### TEXT SEGMENT:
14.4 did catch on almost overnight in the early 90s though as the modems were no more expensive (and sometimes cheaper) than slower modems.
But slow forced people to use their brains. Around 2002 I did WFH using some 30 kbit/s practical speed. My X11 desktop was shared pixel-accurate with decent response times over VNC.
20 years later if someone shares their code over Google Meet I see some blurred stuff. And red font takes 3 seconds to become clear.
I didn't read the code, but as I understood it, it was more like a frame rule ("imagine a bus stop..."), where your keystrokes will be delayed/buffered for a few milliseconds and then sent in regular 20ms interval bursts
TCP has an overhead of 20 bytes. I'm not sure how much openssh adds, but if it's just a keystroke I can't imagine it'd be over 64 bytes. Add those together and multiply by 50 packets per second (20ms between each packet), and it works out to a whopping 4.2kB/s.

### WRITTEN EXERCISE A:
Restate the forum thread paragraph beginning "TCP has an overhead" as a short bulleted list that keeps its figures.
### WRITTEN EXERCISE B:
Return the stretch of the forum thread from "14.4 did catch" through "to become clear.".
### WRITTEN EXERCISE C:
Name every piece of software, protocol, or service that the forum thread mentions by name.
The listing that comes next has nothing to do with the forum thread.

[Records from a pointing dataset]
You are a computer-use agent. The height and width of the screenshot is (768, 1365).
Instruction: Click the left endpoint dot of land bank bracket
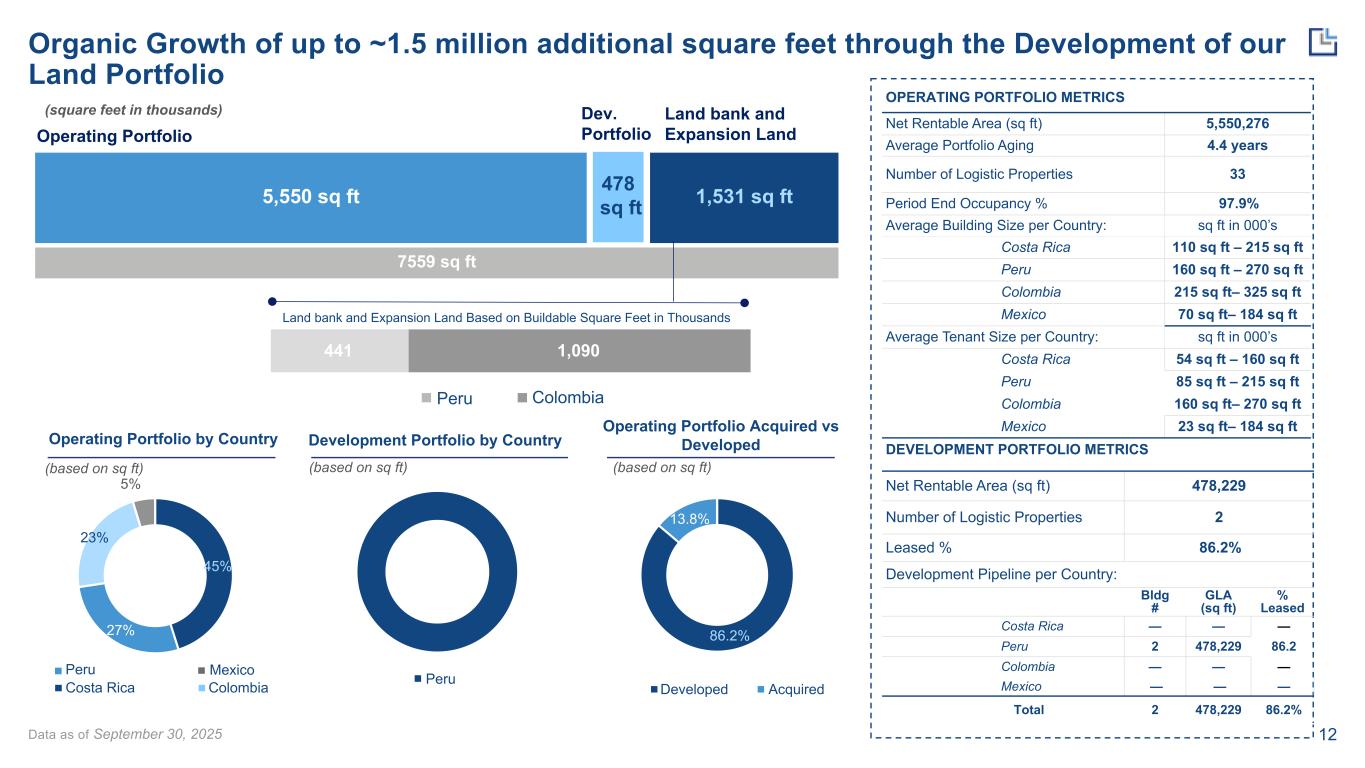pyautogui.click(x=270, y=301)
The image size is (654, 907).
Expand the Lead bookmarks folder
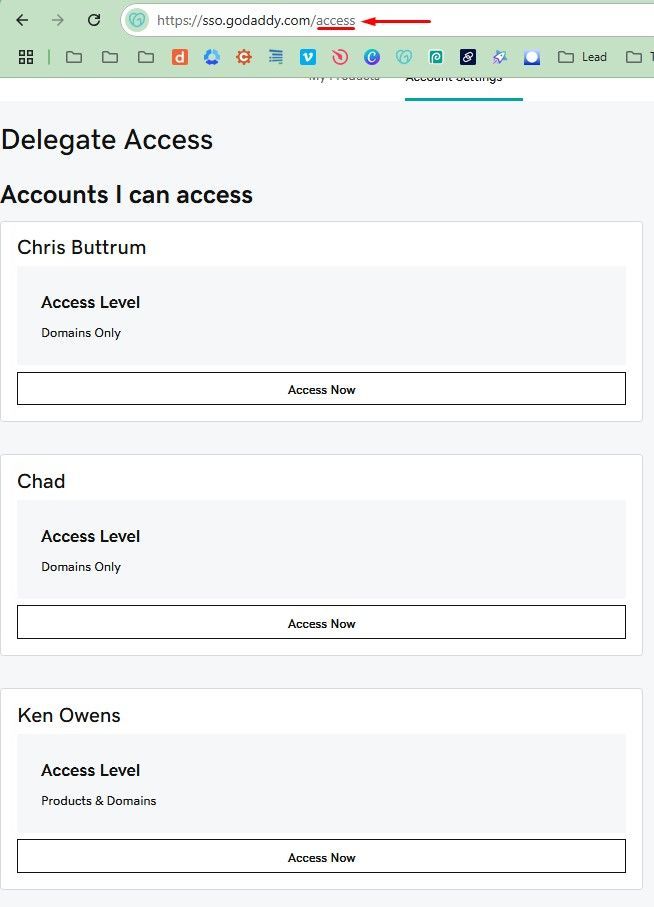tap(582, 57)
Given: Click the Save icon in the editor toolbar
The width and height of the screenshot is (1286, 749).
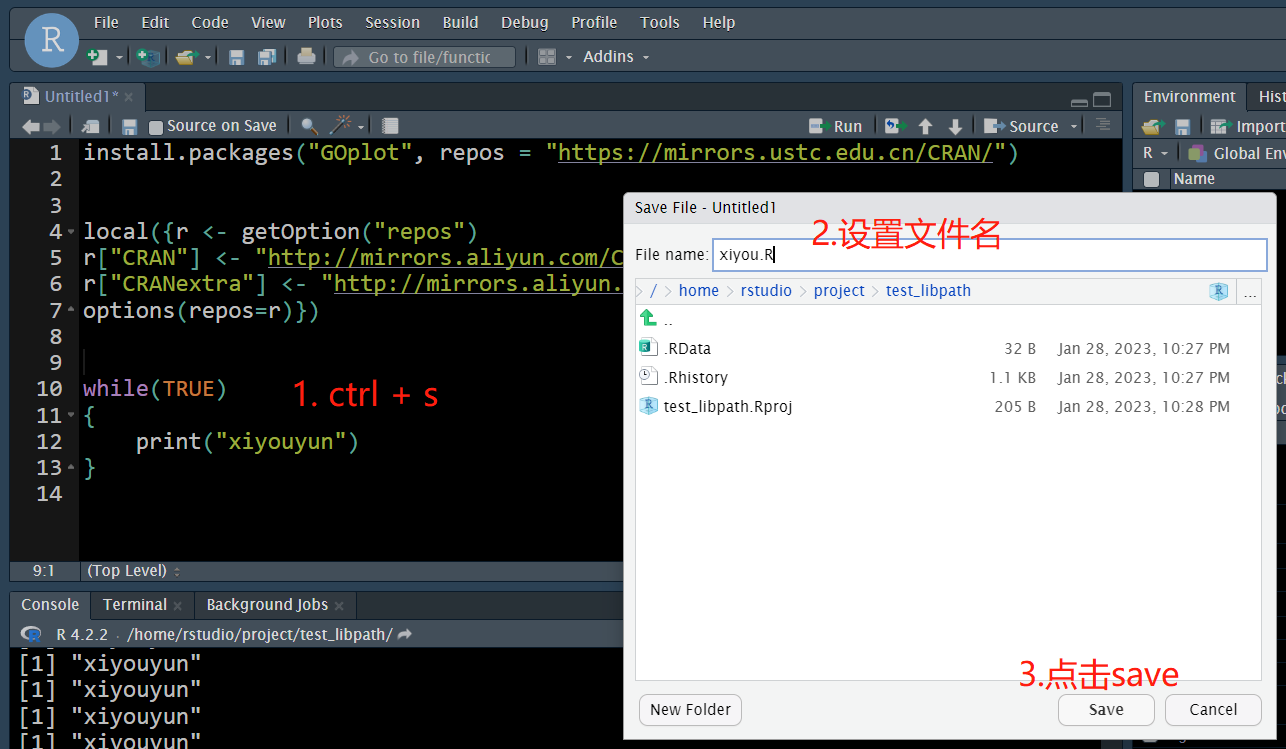Looking at the screenshot, I should tap(129, 125).
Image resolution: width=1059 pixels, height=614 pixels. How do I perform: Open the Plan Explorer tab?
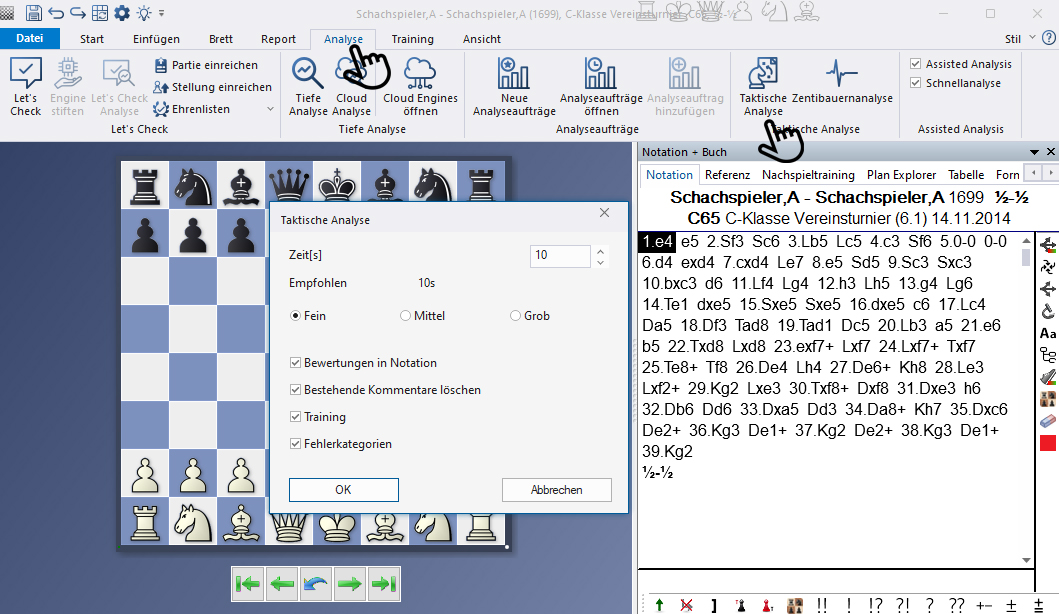tap(901, 174)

### FINAL RESULT A:
- TCP overhead: 20 bytes
- Estimated size of one keystroke with openssh: no more than 64 bytes
- Packet rate: 50 per second, one every 20ms
- Resulting bandwidth: about 4.2kB/s

### FINAL RESULT B:
14.4 did catch on almost overnight in the early 90s though as the modems were no more expensive (and sometimes cheaper) than slower modems.
But slow forced people to use their brains. Around 2002 I did WFH using some 30 kbit/s practical speed. My X11 desktop was shared pixel-accurate with decent response times over VNC.
20 years later if someone shares their code over Google Meet I see some blurred stuff. And red font takes 3 seconds to become clear.

### FINAL RESULT C:
X11, VNC, Google Meet, TCP, openssh